Section 3208 makes permanent the Senior Housing Facility Demonstration Project.
Section 3209 gives the DHHS the ability to deny MA plan bids.
Section 3210 creates new standards for Medigap plans. The new standards will attempt to use nominal cost sharing to encourage use of physician services.
Is that for rural areas, or against them? JOKING!
Section 3121 extended the Outpatient Hold Harmless Provision of Medicare, which protects hospitals in case they provide higher cost treatments, or in the case of rural hospitals, don’t have much ability to lower certain costs. (For one year – don’t know if it is still in effect).
Section 3122 extended some outpatient payments in a similar way for rural area labs. (For one year – don’t know if it is still in effect).
Section 3123 extended a Community Hospital Demonstration Program for 5 years (so still in effect)
Section 3124 extended the Medicare-dependent hospital program, which is exactly what it sounds like.
Section 3125 improves Medicare payments to low-volume hospitals.
Section 3126 improves the demonstration project about community health integration models in rural counties by removing restrictions on the number of counties eligible.
Section 3127 creates a study on whether Medicare payments for rural providers are sufficient.
Section 3128 corrects a previous law that forgot to put “101%” in front of “the reasonable costs” Oops!
Section 3129 extends the Medicare Rural Hospital Flexibility Program by changing the law to specifically help those hospitals prepare for changes stemming from the PPACA.
That’s it, rural folks. Enjoy!
No kids, no we aren’t. We are approaching halfway though, so that’s something to write home about.
The next Subtitle – B – Improving Medicare for Patients and Providers. You might ask yourself, weren’t we already doing that? Apparently not.
Poor section 3101 was repealed before she even got to become enacted. And it was apparently about physician pay. Sorry docs!
Section 3102 has a really long title. Extension of the Work Geographic Floor and Revisions to the Practice Expense Geographic Adjustment Under the Medicare Physician Fee Schedule. To summarize – they are changing how much they increase the payments to physicians who live in more expensive parts of the country.
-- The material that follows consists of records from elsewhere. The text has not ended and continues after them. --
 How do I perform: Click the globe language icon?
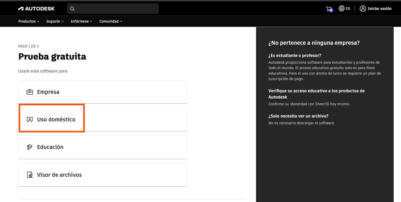coord(341,8)
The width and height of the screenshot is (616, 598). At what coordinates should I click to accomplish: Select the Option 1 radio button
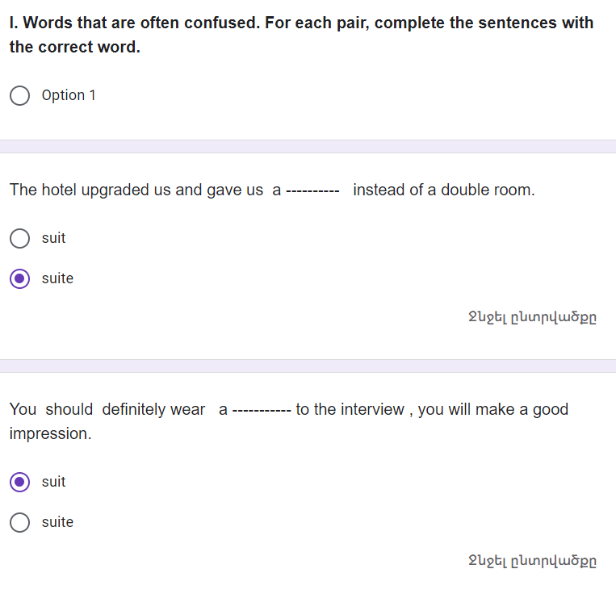pyautogui.click(x=20, y=96)
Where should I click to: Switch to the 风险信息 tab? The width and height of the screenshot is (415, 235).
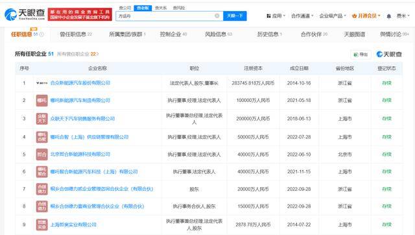pyautogui.click(x=219, y=34)
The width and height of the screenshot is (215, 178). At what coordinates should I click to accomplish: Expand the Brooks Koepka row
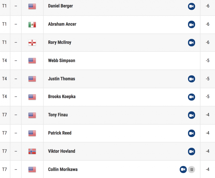(108, 97)
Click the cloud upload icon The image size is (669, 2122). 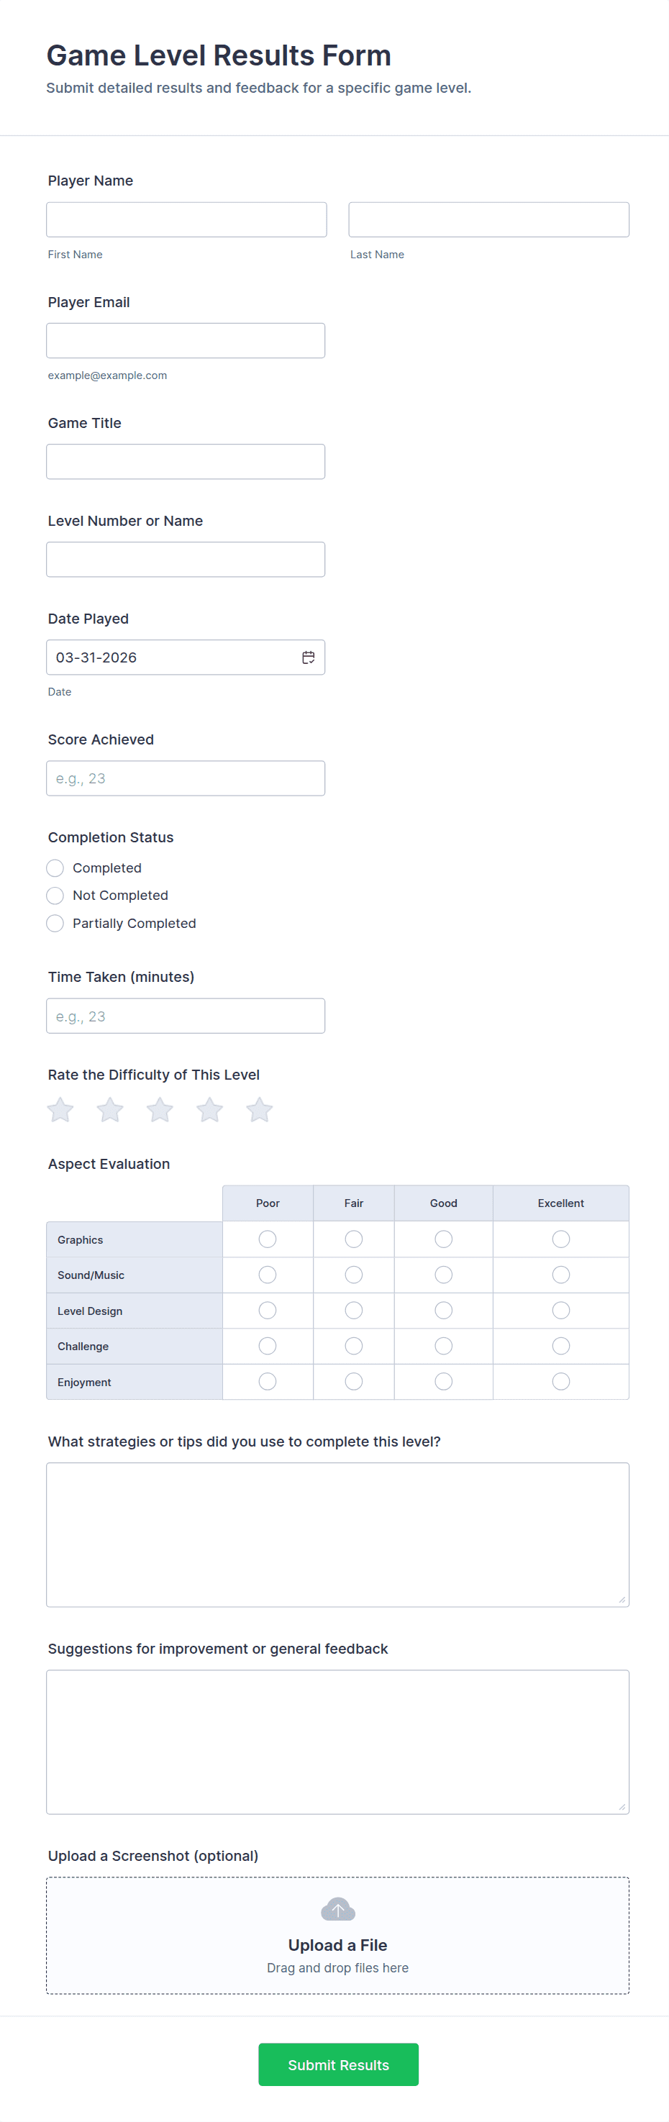pos(338,1909)
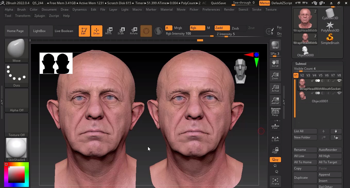This screenshot has width=350, height=188.
Task: Toggle the Floor grid display
Action: click(x=275, y=125)
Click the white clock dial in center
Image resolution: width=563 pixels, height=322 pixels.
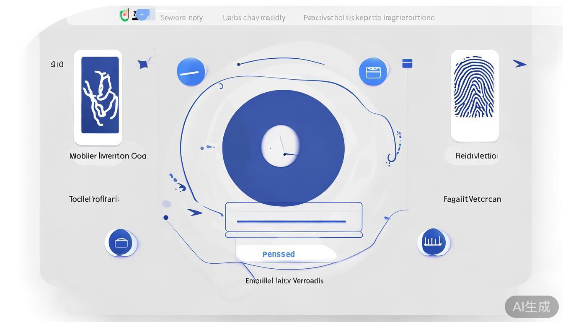tap(280, 146)
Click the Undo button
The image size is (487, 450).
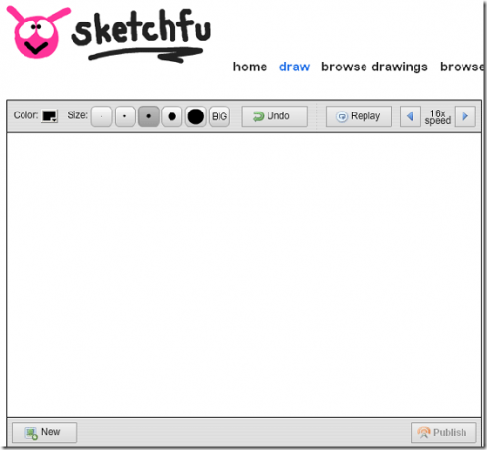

And then they will study whether they are doing the right thing on that. (You’ll be happy to know that this was continued in the recent “Fiscal Cliff” law.
Section 3103 extended for 1 year the exceptions process for Medicare therapy caps. But that was until December 31, 2010. So it could be moot at this point. Same for Section 3104, the extension of payment for technological component of certain physician pathology services. And 3105 – Ambulance Add-Ons. 3106 – extension of certain payment rules for long-term care hospital services and of moratorium on the establishment of certain hospitals and facilities. That one at least got until 2012. (All extended in the “Fiscal Cliff” Bill. )
3107 – Physican Fee Schedule Mental Health Add-On, we don’t know if you are still going strong. (You are! “Fiscal Cliff” Law to the rescue.)
3108 allows Physician Assistants to order post-hospital extended-care services.
3109 exempts certain pharmacies from accreditation requirements. These are pharmacies that don’t do much Medicare billing or only provide durable medical equipment, orthotics or prosthetics. So they don’t have to provide all of the things that other Medicare pharmacies would have to.
3110 gives a special enrollment period for Medicare Part B to Disabled Tricare Beneficiaries. They are very particular about stating that this is only open to you once in a lifetime. Tricare, for those of you who don’t know, is the military health insurance.
3111 pays for Bone Density Tests.
3112 takes $22,290,000,000 out of the Medicare Improvement Fund. No explanation given there.
3113 is a demonstration project for complex laboratory testing namely gene protein expression, topographic genotyping, or a cancer chemotherapy sensitivity assay.
3114 improves access for nurse-midwife services by increasing payment from 65% to 100%. You might be wondering why Medicare pays for nurse-midwives in the first place, but you would then be reminded that Medicare covers people under 65 who have been determined to have a disability.